What to work on ▸ Please repeat, from the entries that follow, the lines from the one containing "2026 (92, 1924)" through the one containing "主催者を探す (109, 2305)" exactly, adding nothing.
------
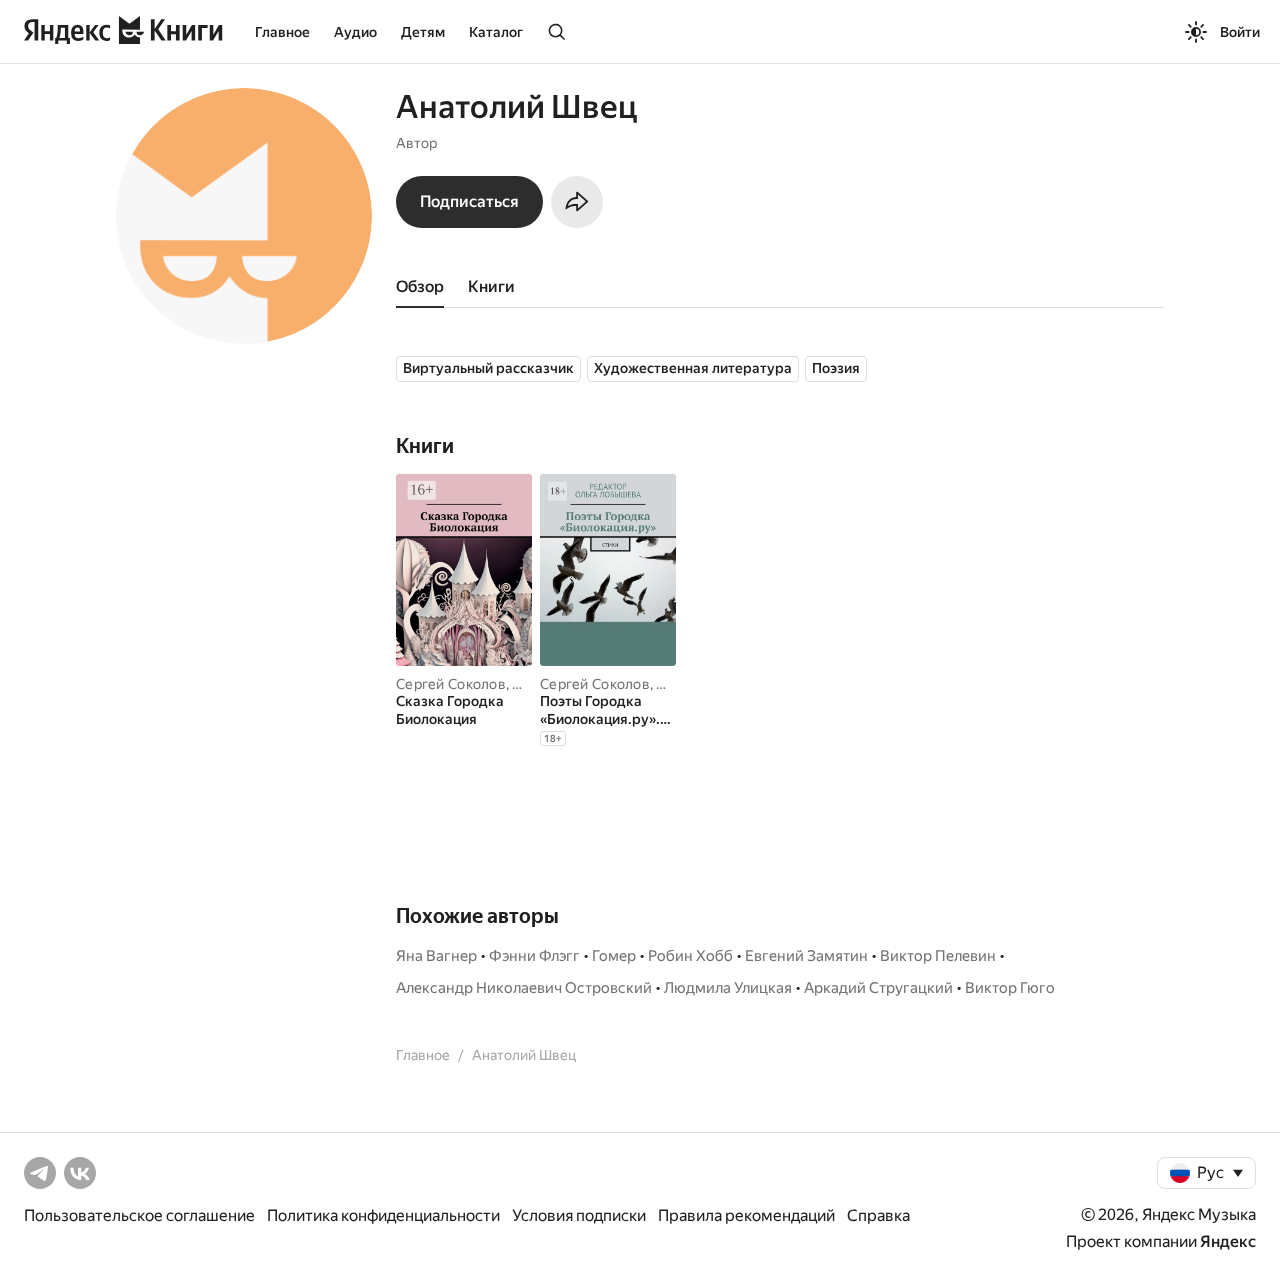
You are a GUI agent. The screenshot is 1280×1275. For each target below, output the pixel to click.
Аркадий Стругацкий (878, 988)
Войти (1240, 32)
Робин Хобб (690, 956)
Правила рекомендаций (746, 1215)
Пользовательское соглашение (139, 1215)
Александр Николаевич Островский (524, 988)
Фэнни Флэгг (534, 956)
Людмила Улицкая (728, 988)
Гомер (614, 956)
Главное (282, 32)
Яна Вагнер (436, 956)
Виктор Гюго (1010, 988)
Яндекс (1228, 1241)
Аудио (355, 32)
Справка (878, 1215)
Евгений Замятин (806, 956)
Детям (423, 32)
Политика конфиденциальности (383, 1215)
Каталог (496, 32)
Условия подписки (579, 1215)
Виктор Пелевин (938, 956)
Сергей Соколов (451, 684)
------
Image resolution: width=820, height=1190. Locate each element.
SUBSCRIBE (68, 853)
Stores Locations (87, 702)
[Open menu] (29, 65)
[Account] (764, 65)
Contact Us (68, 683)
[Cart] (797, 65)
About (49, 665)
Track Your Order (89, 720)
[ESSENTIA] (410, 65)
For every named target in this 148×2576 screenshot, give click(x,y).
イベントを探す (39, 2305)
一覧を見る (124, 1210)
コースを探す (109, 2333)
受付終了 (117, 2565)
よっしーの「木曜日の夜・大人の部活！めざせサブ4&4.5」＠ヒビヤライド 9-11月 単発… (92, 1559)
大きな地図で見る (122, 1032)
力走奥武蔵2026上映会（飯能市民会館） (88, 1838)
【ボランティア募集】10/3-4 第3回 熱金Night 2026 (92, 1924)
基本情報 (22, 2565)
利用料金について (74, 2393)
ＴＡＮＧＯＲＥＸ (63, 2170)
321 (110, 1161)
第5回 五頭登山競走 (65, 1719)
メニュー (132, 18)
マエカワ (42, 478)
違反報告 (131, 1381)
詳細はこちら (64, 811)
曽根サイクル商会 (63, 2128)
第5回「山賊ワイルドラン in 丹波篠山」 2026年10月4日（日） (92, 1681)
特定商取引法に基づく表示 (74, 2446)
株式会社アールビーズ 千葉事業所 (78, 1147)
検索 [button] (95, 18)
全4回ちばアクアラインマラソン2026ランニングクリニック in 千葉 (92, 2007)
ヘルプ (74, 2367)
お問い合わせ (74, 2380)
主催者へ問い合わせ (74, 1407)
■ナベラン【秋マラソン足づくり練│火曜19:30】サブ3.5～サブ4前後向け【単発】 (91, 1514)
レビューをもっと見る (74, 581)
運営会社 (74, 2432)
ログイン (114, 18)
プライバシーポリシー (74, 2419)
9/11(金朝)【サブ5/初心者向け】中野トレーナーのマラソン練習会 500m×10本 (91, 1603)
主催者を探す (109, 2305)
------
Reply ▸
【ボランティア募集】10/3-4 第3回 熱金Night 2026 (92, 1924)
基本情報 (22, 2565)
利用料金について (74, 2393)
ＴＡＮＧＯＲＥＸ (63, 2170)
321 (110, 1161)
第5回 五頭登山競走 (65, 1719)
メニュー (132, 18)
マエカワ (42, 478)
違反報告 (131, 1381)
詳細はこちら (64, 811)
曽根サイクル商会 (63, 2128)
第5回「山賊ワイルドラン in 丹波篠山」 2026年10月4日（日） (92, 1681)
特定商取引法に基づく表示 (74, 2446)
株式会社アールビーズ 千葉事業所 (78, 1147)
検索 [button] (95, 18)
全4回ちばアクアラインマラソン2026ランニングクリニック in 千葉 (92, 2007)
ヘルプ (74, 2367)
お問い合わせ (74, 2380)
主催者へ問い合わせ (74, 1407)
■ナベラン【秋マラソン足づくり練│火曜19:30】サブ3.5～サブ4前後向け【単発】 (91, 1514)
レビューをもっと見る (74, 581)
運営会社 (74, 2432)
ログイン (114, 18)
プライバシーポリシー (74, 2419)
9/11(金朝)【サブ5/初心者向け】中野トレーナーのマラソン練習会 500m×10本 (91, 1603)
主催者を探す (109, 2305)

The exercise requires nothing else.